Please quote only the lines that start at the one with "You are a computer-use agent. 900x445 pixels." and go on to the last line of the data, both ends kept.

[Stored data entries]
((
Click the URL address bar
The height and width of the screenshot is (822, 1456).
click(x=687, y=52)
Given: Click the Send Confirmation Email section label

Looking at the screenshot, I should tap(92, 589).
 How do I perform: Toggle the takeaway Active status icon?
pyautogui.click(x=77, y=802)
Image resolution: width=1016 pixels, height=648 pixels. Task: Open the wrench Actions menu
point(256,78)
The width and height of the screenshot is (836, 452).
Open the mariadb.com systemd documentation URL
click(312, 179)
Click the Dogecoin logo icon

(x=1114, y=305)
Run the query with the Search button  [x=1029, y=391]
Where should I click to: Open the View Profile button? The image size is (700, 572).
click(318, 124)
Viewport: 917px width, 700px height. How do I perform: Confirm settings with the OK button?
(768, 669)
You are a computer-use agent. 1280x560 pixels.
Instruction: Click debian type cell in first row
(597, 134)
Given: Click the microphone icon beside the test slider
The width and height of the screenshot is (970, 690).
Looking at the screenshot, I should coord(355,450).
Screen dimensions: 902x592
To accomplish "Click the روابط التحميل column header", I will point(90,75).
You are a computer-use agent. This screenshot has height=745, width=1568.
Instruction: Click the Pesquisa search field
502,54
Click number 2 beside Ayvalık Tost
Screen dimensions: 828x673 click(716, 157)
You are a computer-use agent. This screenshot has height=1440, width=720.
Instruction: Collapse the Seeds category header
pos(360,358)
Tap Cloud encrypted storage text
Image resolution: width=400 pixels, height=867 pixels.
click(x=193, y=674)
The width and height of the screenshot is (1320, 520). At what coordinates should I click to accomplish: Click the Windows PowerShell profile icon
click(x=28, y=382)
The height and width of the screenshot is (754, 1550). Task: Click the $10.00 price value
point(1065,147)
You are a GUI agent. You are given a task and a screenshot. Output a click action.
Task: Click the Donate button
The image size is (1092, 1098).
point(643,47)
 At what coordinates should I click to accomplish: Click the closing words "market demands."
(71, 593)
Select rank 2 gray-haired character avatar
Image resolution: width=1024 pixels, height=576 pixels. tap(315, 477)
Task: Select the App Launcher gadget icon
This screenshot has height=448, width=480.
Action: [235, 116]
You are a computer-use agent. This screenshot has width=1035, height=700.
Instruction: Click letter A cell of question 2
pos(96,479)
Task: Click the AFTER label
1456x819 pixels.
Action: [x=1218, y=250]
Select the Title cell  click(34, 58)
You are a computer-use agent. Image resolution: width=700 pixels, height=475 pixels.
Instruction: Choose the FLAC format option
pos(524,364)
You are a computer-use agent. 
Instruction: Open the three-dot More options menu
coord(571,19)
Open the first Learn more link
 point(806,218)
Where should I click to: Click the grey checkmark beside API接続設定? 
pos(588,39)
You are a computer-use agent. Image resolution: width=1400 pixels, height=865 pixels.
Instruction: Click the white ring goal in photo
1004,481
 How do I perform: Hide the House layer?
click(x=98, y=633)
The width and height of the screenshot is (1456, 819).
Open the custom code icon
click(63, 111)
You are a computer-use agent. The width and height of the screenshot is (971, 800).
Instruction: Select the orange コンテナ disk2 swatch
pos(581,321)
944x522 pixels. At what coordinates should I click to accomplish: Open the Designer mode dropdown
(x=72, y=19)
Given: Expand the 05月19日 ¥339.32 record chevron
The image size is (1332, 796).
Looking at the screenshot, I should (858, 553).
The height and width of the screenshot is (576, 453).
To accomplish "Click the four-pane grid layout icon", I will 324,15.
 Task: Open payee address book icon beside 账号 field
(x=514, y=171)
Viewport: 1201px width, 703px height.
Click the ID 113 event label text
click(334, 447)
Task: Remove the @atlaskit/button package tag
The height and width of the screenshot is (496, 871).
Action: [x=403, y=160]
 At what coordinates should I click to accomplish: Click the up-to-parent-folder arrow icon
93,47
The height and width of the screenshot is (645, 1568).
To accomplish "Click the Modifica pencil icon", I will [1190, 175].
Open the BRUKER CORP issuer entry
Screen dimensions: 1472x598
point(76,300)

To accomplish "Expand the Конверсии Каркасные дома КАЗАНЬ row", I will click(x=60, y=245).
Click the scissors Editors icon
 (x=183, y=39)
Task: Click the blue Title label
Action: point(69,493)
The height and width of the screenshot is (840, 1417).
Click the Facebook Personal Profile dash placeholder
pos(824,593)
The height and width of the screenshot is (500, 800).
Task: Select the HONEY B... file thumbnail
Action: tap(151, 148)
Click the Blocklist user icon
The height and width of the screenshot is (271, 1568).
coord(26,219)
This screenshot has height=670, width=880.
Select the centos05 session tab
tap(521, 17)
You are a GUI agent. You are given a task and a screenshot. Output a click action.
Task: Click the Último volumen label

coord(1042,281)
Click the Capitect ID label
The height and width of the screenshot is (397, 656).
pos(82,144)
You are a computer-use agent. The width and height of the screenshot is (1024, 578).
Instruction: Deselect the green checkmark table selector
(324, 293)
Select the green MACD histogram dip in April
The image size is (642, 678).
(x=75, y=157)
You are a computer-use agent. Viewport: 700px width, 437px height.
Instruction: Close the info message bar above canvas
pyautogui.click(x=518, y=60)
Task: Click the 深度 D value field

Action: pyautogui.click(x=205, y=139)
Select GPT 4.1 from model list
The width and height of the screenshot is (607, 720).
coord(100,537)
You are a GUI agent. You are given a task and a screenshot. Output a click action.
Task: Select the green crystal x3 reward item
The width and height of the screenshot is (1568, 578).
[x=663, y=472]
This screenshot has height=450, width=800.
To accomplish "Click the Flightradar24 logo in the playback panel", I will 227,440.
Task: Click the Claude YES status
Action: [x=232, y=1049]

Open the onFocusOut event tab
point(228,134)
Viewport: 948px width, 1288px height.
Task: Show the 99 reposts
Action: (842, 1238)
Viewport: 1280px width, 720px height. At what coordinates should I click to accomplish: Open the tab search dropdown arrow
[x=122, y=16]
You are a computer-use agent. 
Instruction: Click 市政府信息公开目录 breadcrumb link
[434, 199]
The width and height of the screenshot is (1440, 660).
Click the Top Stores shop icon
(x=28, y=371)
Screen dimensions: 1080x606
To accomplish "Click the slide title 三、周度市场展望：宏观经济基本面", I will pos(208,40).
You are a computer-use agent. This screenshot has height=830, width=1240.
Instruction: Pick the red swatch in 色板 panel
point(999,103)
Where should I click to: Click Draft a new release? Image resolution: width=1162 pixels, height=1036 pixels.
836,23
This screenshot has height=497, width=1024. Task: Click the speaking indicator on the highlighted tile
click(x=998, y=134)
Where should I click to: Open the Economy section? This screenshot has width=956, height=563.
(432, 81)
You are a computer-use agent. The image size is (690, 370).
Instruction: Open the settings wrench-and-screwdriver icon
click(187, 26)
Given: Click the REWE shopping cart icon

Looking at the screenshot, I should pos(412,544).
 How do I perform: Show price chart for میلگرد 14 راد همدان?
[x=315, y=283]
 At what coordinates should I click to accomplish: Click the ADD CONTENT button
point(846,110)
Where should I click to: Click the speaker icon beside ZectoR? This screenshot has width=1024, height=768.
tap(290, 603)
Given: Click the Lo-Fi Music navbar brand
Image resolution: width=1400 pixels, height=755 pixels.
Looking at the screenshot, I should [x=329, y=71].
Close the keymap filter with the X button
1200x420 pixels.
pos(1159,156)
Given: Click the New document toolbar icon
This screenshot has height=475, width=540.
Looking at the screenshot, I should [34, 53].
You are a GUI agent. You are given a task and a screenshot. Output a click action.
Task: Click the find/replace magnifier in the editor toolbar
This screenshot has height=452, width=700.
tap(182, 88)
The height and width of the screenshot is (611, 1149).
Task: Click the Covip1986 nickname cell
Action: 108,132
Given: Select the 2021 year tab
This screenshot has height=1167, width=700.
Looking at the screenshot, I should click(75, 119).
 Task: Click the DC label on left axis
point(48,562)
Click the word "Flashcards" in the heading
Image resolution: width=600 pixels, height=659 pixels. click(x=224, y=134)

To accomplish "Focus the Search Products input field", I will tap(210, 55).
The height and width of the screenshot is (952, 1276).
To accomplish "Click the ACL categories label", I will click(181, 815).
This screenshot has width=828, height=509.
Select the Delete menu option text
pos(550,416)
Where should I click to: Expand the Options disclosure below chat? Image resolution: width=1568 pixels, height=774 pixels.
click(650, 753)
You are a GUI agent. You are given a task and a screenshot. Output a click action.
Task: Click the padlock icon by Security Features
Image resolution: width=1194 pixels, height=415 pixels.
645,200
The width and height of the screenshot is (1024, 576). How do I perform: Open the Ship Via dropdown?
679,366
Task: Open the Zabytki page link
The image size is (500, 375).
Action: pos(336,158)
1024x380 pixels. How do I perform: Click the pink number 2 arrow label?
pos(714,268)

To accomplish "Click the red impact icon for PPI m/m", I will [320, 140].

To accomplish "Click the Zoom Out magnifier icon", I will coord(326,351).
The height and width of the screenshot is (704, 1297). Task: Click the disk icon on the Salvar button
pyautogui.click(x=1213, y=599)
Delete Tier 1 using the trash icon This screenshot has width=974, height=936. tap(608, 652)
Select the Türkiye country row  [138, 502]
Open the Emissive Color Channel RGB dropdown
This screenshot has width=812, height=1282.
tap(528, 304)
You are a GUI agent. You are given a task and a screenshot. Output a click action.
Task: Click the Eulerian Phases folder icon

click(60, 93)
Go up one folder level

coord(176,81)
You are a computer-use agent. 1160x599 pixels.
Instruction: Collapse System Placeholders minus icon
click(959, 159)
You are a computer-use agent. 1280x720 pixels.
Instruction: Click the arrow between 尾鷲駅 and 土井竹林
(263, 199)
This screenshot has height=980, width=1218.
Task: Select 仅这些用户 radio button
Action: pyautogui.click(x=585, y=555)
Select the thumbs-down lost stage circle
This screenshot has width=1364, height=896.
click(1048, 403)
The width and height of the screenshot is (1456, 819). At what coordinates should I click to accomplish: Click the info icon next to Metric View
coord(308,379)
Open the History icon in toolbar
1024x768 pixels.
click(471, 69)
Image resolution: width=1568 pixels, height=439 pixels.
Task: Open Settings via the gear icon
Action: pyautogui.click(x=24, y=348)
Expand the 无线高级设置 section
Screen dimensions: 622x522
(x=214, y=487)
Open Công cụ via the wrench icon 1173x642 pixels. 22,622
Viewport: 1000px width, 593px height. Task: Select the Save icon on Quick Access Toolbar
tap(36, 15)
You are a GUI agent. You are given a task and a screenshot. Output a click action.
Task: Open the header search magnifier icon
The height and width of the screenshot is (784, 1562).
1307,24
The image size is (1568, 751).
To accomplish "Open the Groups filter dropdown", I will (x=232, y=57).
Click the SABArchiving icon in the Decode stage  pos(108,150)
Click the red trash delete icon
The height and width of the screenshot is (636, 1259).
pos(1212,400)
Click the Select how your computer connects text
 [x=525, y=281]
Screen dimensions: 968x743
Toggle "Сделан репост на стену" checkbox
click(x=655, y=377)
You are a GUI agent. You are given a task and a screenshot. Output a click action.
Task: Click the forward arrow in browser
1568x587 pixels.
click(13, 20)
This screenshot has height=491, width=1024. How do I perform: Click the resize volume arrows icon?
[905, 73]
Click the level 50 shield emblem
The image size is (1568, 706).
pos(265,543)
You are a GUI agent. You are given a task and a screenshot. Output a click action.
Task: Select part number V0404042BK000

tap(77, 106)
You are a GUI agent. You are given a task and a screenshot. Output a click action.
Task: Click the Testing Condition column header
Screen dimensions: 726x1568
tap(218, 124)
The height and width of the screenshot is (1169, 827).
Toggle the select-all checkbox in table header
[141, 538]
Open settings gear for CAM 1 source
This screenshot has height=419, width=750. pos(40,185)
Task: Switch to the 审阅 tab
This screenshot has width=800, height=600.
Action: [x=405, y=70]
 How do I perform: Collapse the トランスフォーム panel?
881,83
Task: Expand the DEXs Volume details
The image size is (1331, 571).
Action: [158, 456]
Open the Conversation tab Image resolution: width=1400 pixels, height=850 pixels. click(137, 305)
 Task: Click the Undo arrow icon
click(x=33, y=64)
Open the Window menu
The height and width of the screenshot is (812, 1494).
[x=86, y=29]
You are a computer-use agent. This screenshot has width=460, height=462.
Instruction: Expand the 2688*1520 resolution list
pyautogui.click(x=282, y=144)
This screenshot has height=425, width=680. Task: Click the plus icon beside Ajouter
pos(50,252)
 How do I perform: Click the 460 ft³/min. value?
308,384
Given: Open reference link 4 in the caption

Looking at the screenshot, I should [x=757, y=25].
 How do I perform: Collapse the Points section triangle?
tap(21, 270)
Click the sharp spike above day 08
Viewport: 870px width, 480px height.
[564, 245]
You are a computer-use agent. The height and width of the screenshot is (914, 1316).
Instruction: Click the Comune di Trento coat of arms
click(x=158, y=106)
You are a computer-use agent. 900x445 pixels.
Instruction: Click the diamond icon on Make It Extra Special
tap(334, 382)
))
Problem solution:
You are a computer-use agent. 900x445 pixels.
Instruction: Click the diamond icon on Make It Extra Special
tap(334, 382)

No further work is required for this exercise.